## TASK GOAL
Copy out every line of the listing below without changing a single character.

## RECORDS FOR THE EXERCISE
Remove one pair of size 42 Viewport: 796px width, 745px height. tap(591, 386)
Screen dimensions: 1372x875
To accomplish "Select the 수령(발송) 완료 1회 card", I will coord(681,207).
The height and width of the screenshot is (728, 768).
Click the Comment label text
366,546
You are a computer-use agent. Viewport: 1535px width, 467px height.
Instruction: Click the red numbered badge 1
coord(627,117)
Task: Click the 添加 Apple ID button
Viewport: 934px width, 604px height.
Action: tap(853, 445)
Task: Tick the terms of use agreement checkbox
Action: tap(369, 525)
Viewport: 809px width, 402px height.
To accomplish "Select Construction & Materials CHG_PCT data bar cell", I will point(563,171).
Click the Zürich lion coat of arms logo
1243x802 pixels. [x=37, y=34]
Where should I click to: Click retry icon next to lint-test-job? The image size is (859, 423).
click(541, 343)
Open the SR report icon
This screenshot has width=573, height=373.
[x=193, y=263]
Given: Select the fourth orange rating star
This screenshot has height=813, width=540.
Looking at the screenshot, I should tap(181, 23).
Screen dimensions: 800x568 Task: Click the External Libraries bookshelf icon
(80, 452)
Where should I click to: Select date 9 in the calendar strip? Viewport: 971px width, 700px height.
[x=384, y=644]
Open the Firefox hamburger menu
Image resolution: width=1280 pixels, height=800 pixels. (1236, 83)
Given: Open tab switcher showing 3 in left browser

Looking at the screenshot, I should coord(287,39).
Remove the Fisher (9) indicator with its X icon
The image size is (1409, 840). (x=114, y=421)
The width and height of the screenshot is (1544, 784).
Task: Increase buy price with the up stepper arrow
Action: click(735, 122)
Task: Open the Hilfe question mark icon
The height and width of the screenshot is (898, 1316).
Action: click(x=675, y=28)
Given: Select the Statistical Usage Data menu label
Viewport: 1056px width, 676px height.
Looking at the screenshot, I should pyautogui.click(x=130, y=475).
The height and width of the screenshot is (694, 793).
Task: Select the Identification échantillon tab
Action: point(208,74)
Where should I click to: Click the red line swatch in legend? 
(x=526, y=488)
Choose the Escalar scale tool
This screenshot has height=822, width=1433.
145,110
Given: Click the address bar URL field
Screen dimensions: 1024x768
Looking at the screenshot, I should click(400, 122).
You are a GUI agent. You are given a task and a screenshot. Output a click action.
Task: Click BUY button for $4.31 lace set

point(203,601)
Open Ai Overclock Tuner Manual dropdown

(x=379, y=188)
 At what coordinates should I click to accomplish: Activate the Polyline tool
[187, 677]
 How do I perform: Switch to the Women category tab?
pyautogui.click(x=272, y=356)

## REPLY
Remove one pair of size 42 Viewport: 796px width, 745px height. tap(591, 386)
Screen dimensions: 1372x875
To accomplish "Select the 수령(발송) 완료 1회 card", I will coord(681,207).
The height and width of the screenshot is (728, 768).
Click the Comment label text
366,546
You are a computer-use agent. Viewport: 1535px width, 467px height.
Instruction: Click the red numbered badge 1
coord(627,117)
Task: Click the 添加 Apple ID button
Viewport: 934px width, 604px height.
Action: tap(853, 445)
Task: Tick the terms of use agreement checkbox
Action: tap(369, 525)
Viewport: 809px width, 402px height.
To accomplish "Select Construction & Materials CHG_PCT data bar cell", I will point(563,171).
Click the Zürich lion coat of arms logo
1243x802 pixels. [x=37, y=34]
Where should I click to: Click retry icon next to lint-test-job? The image size is (859, 423).
click(541, 343)
Open the SR report icon
This screenshot has width=573, height=373.
[x=193, y=263]
Given: Select the fourth orange rating star
This screenshot has height=813, width=540.
Looking at the screenshot, I should tap(181, 23).
Screen dimensions: 800x568 Task: Click the External Libraries bookshelf icon
(80, 452)
Where should I click to: Select date 9 in the calendar strip? Viewport: 971px width, 700px height.
[x=384, y=644]
Open the Firefox hamburger menu
Image resolution: width=1280 pixels, height=800 pixels. (1236, 83)
Given: Open tab switcher showing 3 in left browser

Looking at the screenshot, I should coord(287,39).
Remove the Fisher (9) indicator with its X icon
The image size is (1409, 840). (x=114, y=421)
The width and height of the screenshot is (1544, 784).
Task: Increase buy price with the up stepper arrow
Action: click(735, 122)
Task: Open the Hilfe question mark icon
The height and width of the screenshot is (898, 1316).
Action: click(x=675, y=28)
Given: Select the Statistical Usage Data menu label
Viewport: 1056px width, 676px height.
Looking at the screenshot, I should pyautogui.click(x=130, y=475).
The height and width of the screenshot is (694, 793).
Task: Select the Identification échantillon tab
Action: point(208,74)
Where should I click to: Click the red line swatch in legend? 
(x=526, y=488)
Choose the Escalar scale tool
This screenshot has height=822, width=1433.
145,110
Given: Click the address bar URL field
Screen dimensions: 1024x768
Looking at the screenshot, I should click(400, 122).
You are a GUI agent. You are given a task and a screenshot. Output a click action.
Task: Click BUY button for $4.31 lace set

point(203,601)
Open Ai Overclock Tuner Manual dropdown

(x=379, y=188)
 At what coordinates should I click to accomplish: Activate the Polyline tool
[187, 677]
 How do I perform: Switch to the Women category tab?
pyautogui.click(x=272, y=356)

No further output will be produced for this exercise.